With that, Quinn and Rembrandt returned, followed closely by Wade's double.

"Well hello Mr. Brown, Mr. Mallory," Arturo said, noting the third among the group. "And who is your friend?"

"This is Wade's double," Quinn answered. "She needs our help, and I thought we'd do it while we were here. We just came by to grab a couple things, and then I'm going to check to see if I can get into my own double's house."

"Oh," Wade's double said, breaking into the conversation. "I can answer that right now."

"Oh yeah?" Quinn said, looking surprised.

"Yeah," the double said. "We've already checked that. None of us exist on this world. Quinn's house isn't even there. Not even his mother exists here."

"Well," Quinn said. "That does present a problem. I could extract your signatures here, but I'd like to be able to double check it with my basement equipment. Since, of course, we're in no hurry. Right?"

"As long as we get off of this world," Wade's double said. "Its A-Okay with me."

"Cool," Quinn said with a smile. "We have a little under two days here. We'll slide off then, and then we'll get you home."

Wade smiled and she seemed to be completely happy. Too happy, if you asked Rembrandt, but the rest of the group seemed to think that she was legitimately relieved.

"Great!" Wade said. "I want to introduce you all to Quinn. He's a little strange nowadays, but he's still pretty smart. Maybe you can cook up something together while we wait."

Quinn wasn't sure if he wanted to do that just yet. Rembrandt claimed that his double was really crazy, and Wade had just confirmed that. And since they still didn't know anything about Rembrandt's double's murder, he was going to tread softly.

"Oh," Wade added, walking out the door. "And my Rembrandt. I wonder where he wandered off to."

*This probably wouldn't be the best time to tell her,* Quinn thought.

He motioned to his friends that he'd be okay, and that he would be back in a few minutes. Rembrandt stepped forward to follow him, but Quinn waved him off. He could take care of himself.

The door closed, and Rembrandt looked at Diana and the Professor.

"I don't like this one bit," Rembrandt said. "These doubles are complete wackos, and I think that they may have had something to do with my double's murder. Especially if I don't exist on this world."

"I admit that it doesn't seem like the best of situations," Arturo said. "But I think that it is our duty to help fellow sliders. And if this Quinn is smart enough to invent a working timer in the first place, surely he can't be all that bad."

Arturo was trying to make Rembrandt feel better, but it wasn't working. What if this double was brilliant and crazy? What would that mean for him?

They needed to be careful. Very careful.

Quinn entered Wade's hotel room, and the door was not locked.
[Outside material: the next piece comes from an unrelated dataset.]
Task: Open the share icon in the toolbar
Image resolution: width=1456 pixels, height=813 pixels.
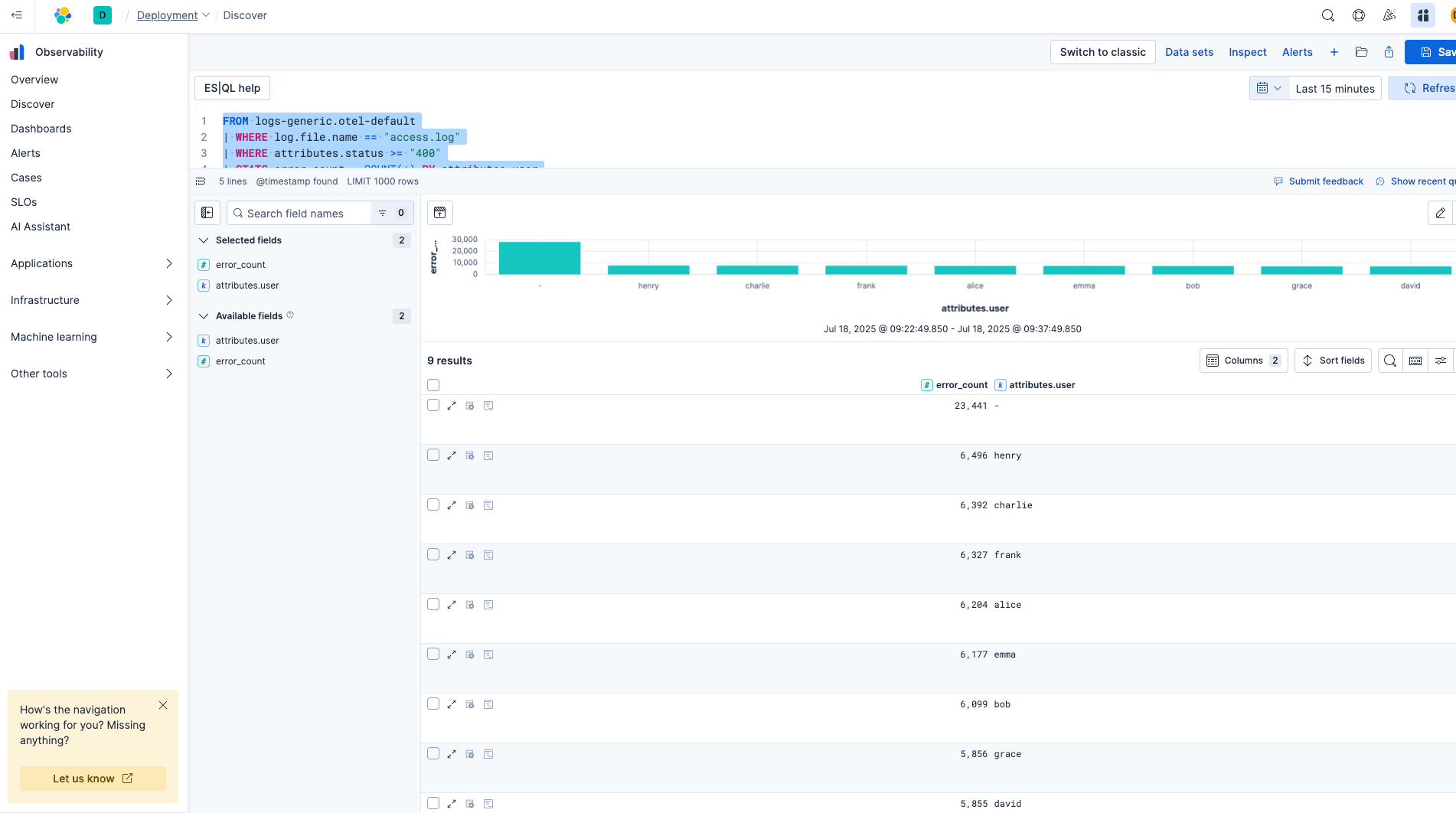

In fact, it was a little open. And inside, the lights were completely off.

"This can't be right," Quinn thought. "This might've been a really bad idea."

Wade reached for the light switch, but it didn't work. She tried it a couple more times, and the lights refused to come on.
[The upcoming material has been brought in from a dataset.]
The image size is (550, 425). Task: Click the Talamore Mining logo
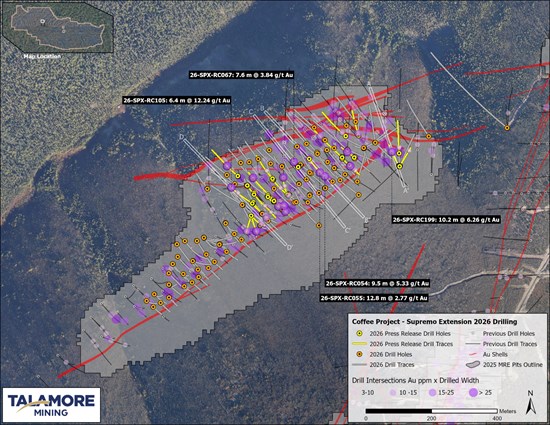pos(51,405)
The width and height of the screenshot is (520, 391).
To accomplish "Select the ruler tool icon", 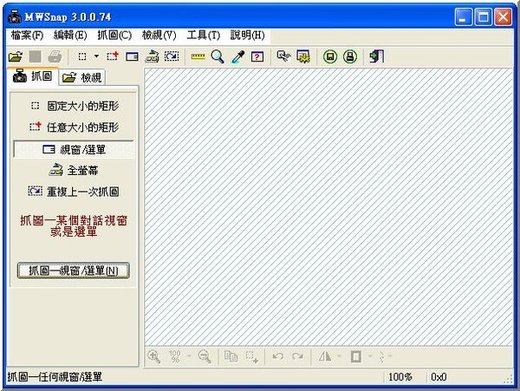I will pyautogui.click(x=198, y=57).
"Something's definitely wrong," Quinn thought, starting towards the door. But Wade didn't follow him. She went into the room as if this were normal.

She said something under her breath, and it sounded angry. She screamed for Quinn's double and got no answer.

Quinn had had enough. He was getting out of this while he was still in control. But as soon as he turned around, he bumped into a figure with glowing red eyes. Quinn screamed and fell backwards onto his back.

"Damn it, Quinn!" Wade screamed. "Turn the lights back on!"

"They can't be turned back on," Quinn's double whispered. "I re-wired the electricity in here, so that you wouldn't be able to interrupt my experiments."

"Quit talking like that!" Wade screamed. "Didn't you hear what I told you before I left? These people are here to take us away from here, but they won't if you keep acting like a lunatic!"

"If there is too much light in this room," the double said very loudly, as if he didn't hear what Wade had just said. "I can't work on my experiments. And if I can't work on my experiments, we can't slide out of here. And if we can't slide out of here, we're going to lose our minds!"

"Speak for yourself!" she screamed. "You've already lost yours, and I'm leaving with these guys!"

Quinn's double continued to ignore her, moving to the other side of the room. Wade walked over to a lamp,and turned it on. She knew Quinn was crazy enough to rewire the overhead lights, but he wouldn't think to cut power to the wall outlets.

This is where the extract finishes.